Plaintiff met his burden of establishing a prima facie case. Mopkins belongs to a racial minority and he performed his assigned tasks adequately. See McDonnell Douglas Corp. v. Green, 411 U.S. 792, 802, 93 S.Ct. 1817, 36 L.Ed.2d 668 (1973). The burden then shifted to the employer to show a business necessity to justify plaintiff's discharge. It is well settled that when subjective reasons are urged as justifying a discharge courts should strictly scrutinize their validity to ensure they are not merely a pretext for discrimination. It is obvious the district court failed to do so. If a reviewing court does not carefully review such cases, then racially motivated discharges may be masked under the weakest of reasons such as personality, speech, environment, or appearance. Cf. Smith v. Board of Education, 365 F.2d 770, 782 (8th Cir. 1966).1 When such reasons are used as the basis of a discharge of a minority employee the record should demonstrate by clear and convincing proof that the criterion is related to a real business need and is not pretextual.

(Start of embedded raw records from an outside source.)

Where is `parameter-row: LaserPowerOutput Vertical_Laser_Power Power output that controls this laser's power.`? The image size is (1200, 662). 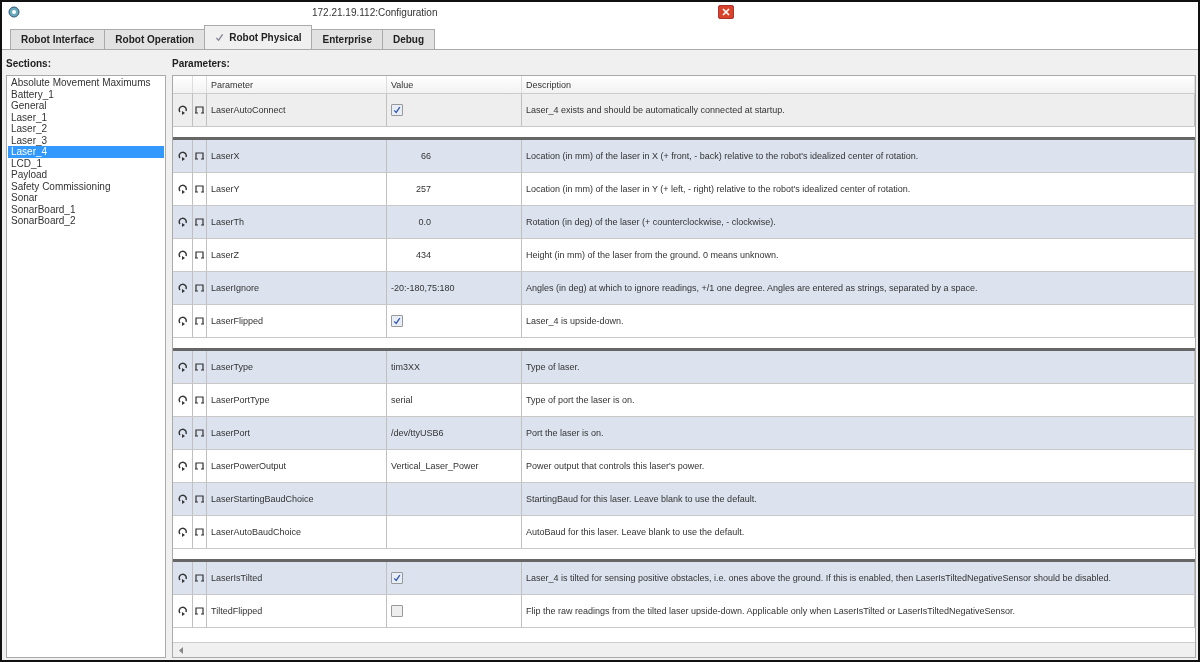 parameter-row: LaserPowerOutput Vertical_Laser_Power Power output that controls this laser's power. is located at coordinates (684, 466).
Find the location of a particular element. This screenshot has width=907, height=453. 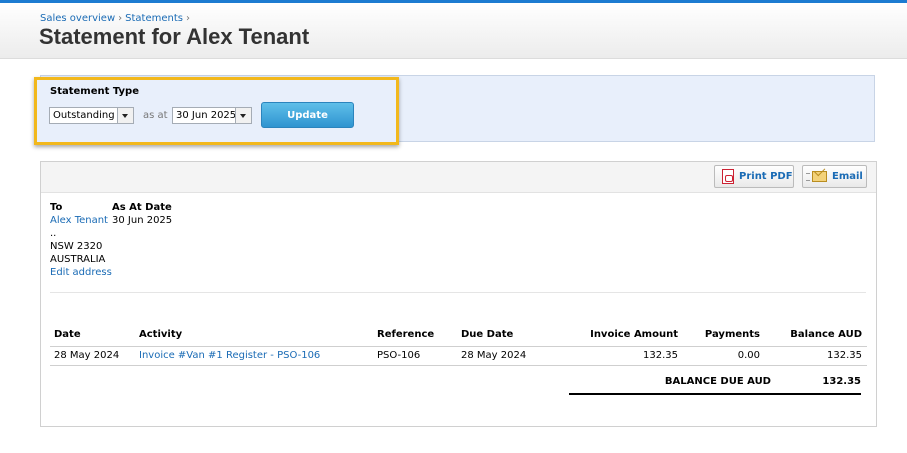

address-line-2: NSW 2320 is located at coordinates (76, 246).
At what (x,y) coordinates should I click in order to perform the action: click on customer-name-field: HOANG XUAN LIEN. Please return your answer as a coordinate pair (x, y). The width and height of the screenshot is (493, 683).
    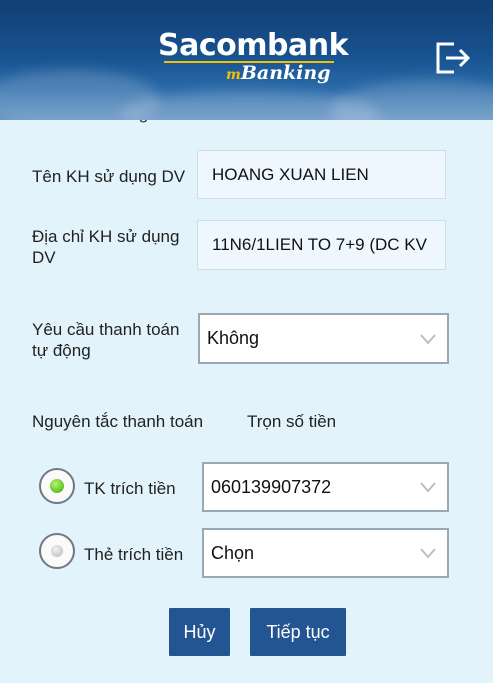
    Looking at the image, I should click on (322, 174).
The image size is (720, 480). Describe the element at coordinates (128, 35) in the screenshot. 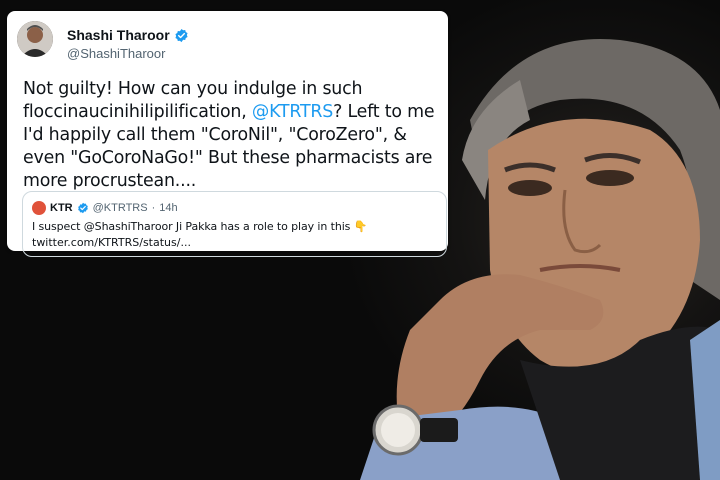

I see `author-name: Shashi Tharoor` at that location.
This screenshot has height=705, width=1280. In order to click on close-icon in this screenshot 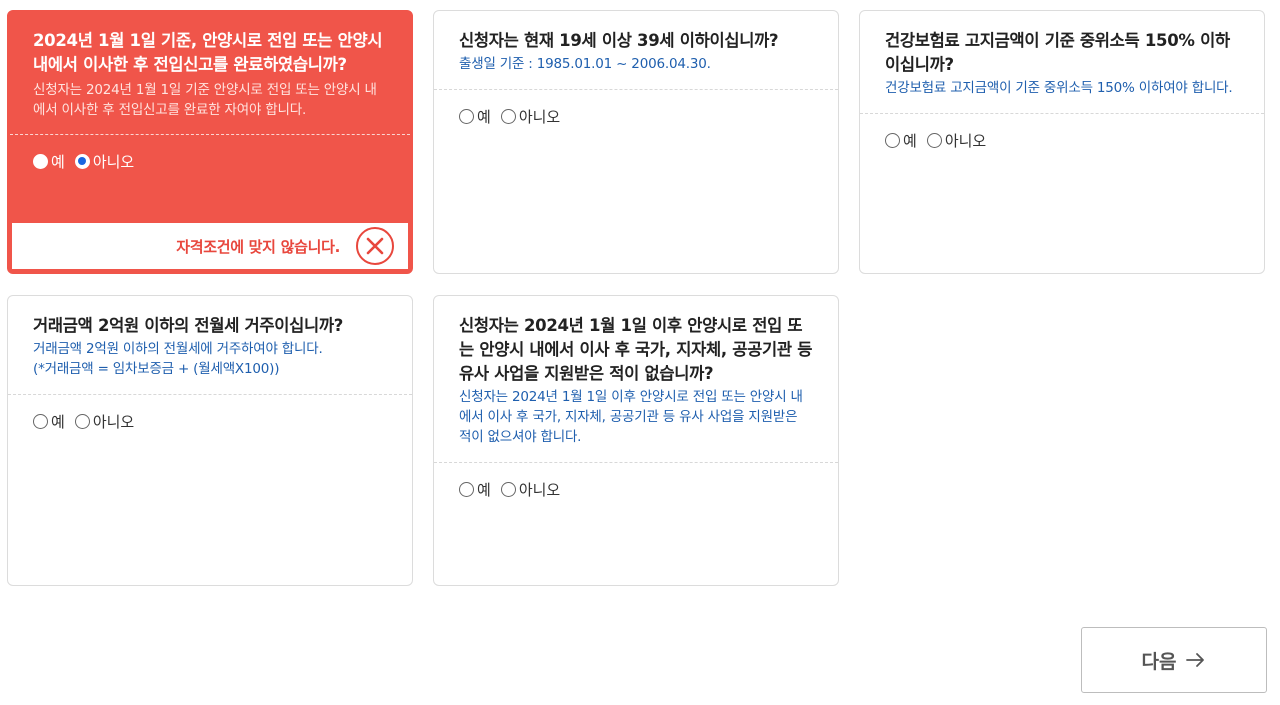, I will do `click(375, 246)`.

Where, as here, uncorroborated hearsay is credited and minor deficiencies in job performance are urged without a good faith attempt on the employer's part to apprise the employee of the alleged deficiencies the law requires more to justify a discharge. See Albemarle Paper Co. v. Moody, 422 U.S. 405, 432 n. 30, 95 S.Ct. 2362, 45 L.Ed.2d 280 (1975); Rogers v. International Paper Co., 510 F.2d 1340, 1345-46 (8th Cir.), vacated on other grounds, 423 U.S. 809, 96 S.Ct. 19, 46 L.Ed.2d 29 (1975); Robinson v. Union Carbide Corp., 538 F.2d 652, 662 (5th Cir. 1976), modified, 544 F.2d 1258, cert. denied, --- U.S. ----, 98 S.Ct. 65, 54 L.Ed.2d 78 (1977).


I would reverse.


Judge Blackmun (now Mr. Justice Blackmun) then wrote:

However, in this day race per se is an impermissible criterion for judging either an applicant's qualifications or the district's needs. And this applies equally to considerations described as environment or ability to communicate or speech patterns or capacity to establish rapport with pupils when these descriptions amount only to euphemistic references to actual or assumed racial distinctions.

Smith v. Board of Education, 365 F.2d 770, 782 (8th Cir. 1966).